**Extract provided**
──────────────────────────────
The FDA sides with PHARMA over patients.
Let me rephrase that .... FDA isn't just siding with PHARMA over patients ... it is going behind Congress' back, usurping Congressional power, in order to do it!
The old saying goes, "Laws are like sausages. It's better not to see them being made."
Well, it's official: making laws is much more disgusting than making sausages.
Why you may ask? Because the Unelected Bush-Appointed Bureaucrats in the FDA are taking it upon themselves to rewrite the laws after Congressional intent was made LOUD and CLEAR when they passed them!
Essentially unelected bureaucrats are saying "Thanks but no thanks" to Congress's law regarding who should held accountable for drug label warnings.
It's the Bush Administration's way of shielding PHARMA and the drug companies that they represent from any accountability whatsoever.
More below the fold...
Here is what happened and should be Law:
Last year President Bush signed into law The Prescription Drug User Fee Reauthorization Act (PDUFA), H.R. 3580.
This act creates new federal safety requirements for drug companies, and Congress was very clear that the bill does not change the burden on the drug companies to warn of a drug’s hazards.
That duty remains squarely where it belongs---on the drug company, who is in the best position to warn about problems associated with the drug.
The Rule of Construction, which is included in Section 901, makes clear that Congress is not altering the responsibility of the manufacturer to promptly update its drug label when the manufacturer becomes aware of safety information that should be added to the label. But it still gives the FDA the authority to require label changes and even if the FDA does not act, the burden still remains on the drug company to update its warning label.
Under these regulations, a drug company is required to revise its label to include warnings about risks that may be associated with the drug as soon as there is reasonable evidence of that risk. Although the company must notify FDA of the change, it is not required to wait for FDA’s approval before making such a labeling change. The theory is that consumers should be made aware of a drug’s risk at the earliest possible moment.
The provision also makes clear that the burden of updating the warning label falls squarely on the drug companies.
This is the first time that Congress has said anything about labeling. Previously, all labeling requirements were governed by FDA regulations only.
Read The Senators and Representatives Comments Here
The drug companies fought and lobbied hard to include language that the Congress specifically left out of the final bill. That language, referred to as the Burr amendment and included in the Senate version of the bill (S.1082), would have shifted the burden of making labeling changes from the drug manufacturers to the FDA.
.
.
Instead ... here is what actually happened after Bush signed the bill and the FDA was charged with setting standards to enforce it.
Despite the legislative victory that patients and consumers won over the PHARMA lobby in Congress, the FDA completely undermined Congress by sticking in essentially the BURR AMENDMENT - which was considered and defeated by Congress - back into the bill.
It almost seems like electing a Democratic Congress in 2006 has been worthless since we don't have a Democratic President to make sure the agencies are following the law ... instead of writing their own.
It begs the question ... why even bother having Congress if Federal Agencies are going to Re-write the Laws to reward Corporate lobbies anyways.
──────────────────────────────
**Extracted entries**
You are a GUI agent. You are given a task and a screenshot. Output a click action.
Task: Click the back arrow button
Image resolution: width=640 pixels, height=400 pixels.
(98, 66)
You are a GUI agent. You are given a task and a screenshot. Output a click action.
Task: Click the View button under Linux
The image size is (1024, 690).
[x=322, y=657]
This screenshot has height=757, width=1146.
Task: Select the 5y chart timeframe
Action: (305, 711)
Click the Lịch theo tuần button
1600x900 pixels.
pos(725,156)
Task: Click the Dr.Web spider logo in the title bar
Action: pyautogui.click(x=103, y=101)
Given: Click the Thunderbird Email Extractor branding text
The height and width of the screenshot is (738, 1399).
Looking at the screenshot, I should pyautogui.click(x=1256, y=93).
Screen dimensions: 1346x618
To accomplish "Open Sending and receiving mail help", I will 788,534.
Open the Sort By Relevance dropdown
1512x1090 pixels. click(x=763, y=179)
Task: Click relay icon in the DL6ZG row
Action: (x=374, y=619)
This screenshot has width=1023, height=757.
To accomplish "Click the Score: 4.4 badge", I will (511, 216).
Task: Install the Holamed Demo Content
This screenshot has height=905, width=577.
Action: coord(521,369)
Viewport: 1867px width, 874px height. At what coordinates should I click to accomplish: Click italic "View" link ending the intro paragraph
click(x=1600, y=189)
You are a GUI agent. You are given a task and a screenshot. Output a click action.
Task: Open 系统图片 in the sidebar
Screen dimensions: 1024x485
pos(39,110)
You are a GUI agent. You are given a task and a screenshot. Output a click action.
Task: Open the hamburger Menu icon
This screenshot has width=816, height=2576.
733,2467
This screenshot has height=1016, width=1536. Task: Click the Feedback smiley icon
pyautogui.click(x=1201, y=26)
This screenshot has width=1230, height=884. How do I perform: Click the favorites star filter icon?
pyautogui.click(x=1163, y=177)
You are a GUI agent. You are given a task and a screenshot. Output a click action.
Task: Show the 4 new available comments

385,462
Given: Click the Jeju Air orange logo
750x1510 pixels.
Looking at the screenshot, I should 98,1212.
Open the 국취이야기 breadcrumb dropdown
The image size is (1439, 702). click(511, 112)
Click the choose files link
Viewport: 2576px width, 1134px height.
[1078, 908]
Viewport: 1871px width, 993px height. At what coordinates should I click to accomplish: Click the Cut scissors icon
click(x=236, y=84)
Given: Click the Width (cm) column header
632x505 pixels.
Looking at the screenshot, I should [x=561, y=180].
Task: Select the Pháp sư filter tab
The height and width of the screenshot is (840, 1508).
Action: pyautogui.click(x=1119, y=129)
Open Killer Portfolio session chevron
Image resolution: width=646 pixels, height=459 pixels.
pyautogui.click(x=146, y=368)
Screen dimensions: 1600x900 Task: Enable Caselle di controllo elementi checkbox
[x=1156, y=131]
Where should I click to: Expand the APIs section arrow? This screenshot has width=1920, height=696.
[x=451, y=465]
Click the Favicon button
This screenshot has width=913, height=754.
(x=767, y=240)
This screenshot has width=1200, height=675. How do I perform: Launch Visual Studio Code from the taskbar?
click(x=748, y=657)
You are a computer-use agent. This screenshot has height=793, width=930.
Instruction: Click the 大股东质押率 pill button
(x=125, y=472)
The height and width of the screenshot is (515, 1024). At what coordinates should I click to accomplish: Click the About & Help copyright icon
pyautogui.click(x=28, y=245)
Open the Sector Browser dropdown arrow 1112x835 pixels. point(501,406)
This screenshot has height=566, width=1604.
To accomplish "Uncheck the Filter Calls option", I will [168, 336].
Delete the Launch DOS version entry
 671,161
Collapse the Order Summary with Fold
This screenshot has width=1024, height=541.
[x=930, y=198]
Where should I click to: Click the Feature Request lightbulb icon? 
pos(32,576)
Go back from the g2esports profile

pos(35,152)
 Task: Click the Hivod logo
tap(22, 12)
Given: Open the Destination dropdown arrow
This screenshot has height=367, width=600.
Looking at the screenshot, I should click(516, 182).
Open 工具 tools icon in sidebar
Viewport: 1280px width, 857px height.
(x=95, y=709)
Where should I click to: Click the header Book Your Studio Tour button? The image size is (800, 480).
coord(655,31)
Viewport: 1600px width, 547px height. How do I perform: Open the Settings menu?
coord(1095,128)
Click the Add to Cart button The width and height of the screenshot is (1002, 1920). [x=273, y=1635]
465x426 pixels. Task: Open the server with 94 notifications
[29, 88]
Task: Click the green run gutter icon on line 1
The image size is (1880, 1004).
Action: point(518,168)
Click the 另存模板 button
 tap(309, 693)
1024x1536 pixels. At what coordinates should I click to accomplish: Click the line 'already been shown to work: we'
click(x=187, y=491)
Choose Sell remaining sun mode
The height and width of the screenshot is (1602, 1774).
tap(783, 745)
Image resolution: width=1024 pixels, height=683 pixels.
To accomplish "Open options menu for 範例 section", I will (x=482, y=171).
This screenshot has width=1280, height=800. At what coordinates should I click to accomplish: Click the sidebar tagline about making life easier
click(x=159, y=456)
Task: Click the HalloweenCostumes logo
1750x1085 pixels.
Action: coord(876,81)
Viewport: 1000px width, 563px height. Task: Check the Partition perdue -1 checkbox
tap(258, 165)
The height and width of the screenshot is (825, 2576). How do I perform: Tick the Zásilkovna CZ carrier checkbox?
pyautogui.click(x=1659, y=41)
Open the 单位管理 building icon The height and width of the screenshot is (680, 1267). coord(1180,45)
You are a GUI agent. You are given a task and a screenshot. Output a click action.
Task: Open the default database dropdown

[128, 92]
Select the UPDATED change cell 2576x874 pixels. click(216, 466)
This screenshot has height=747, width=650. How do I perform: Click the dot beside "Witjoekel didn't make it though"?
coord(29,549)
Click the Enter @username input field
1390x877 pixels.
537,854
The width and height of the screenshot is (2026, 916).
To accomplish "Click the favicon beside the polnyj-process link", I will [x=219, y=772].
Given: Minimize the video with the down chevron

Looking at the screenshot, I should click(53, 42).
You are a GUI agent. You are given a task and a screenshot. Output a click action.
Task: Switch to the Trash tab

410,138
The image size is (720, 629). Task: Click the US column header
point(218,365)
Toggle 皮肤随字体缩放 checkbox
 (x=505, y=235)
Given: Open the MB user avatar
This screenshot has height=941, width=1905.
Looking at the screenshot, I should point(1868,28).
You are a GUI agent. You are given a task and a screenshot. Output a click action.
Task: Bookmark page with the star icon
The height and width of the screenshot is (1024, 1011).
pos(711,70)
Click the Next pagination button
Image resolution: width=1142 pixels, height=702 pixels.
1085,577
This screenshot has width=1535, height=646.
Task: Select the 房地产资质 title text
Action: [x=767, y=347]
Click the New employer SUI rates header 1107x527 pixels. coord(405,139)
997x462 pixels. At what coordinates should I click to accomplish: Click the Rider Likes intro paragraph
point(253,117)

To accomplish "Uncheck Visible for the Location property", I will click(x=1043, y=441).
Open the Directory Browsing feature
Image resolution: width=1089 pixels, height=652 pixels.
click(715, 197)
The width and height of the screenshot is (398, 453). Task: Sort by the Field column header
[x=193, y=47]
──────────────────────────────
**Instructions**
(a) Answer these from the post on FDA drug labeling, one line each:
(i) What bill number does the post give for The Prescription Drug User Fee Reauthorization Act?
(ii) In which section is the Rule of Construction included?
(iii) According to the post, what would the Burr amendment have done?
(b) Turn the paragraph of the FDA labeling post that begins "Under these regulations" into a short bulleted list that keeps its main facts.
(c) Retype everything in the FDA labeling post from "The Rule of" down to "earliest possible moment.".

**Written answers**
(a)
(i) H.R. 3580
(ii) Section 901
(iii) It would have shifted the burden of making labeling changes from the drug manufacturers to the FDA.

(b)
- A drug company must revise its label to include warnings about possible risks as soon as there is reasonable evidence of that risk.
- The company must notify the FDA of the change.
- It does not have to wait for FDA approval before making the change.
- The aim is for consumers to learn of a drug's risk at the earliest possible moment.

(c)
The Rule of Construction, which is included in Section 901, makes clear that Congress is not altering the responsibility of the manufacturer to promptly update its drug label when the manufacturer becomes aware of safety information that should be added to the label. But it still gives the FDA the authority to require label changes and even if the FDA does not act, the burden still remains on the drug company to update its warning label.
Under these regulations, a drug company is required to revise its label to include warnings about risks that may be associated with the drug as soon as there is reasonable evidence of that risk. Although the company must notify FDA of the change, it is not required to wait for FDA’s approval before making such a labeling change. The theory is that consumers should be made aware of a drug’s risk at the earliest possible moment.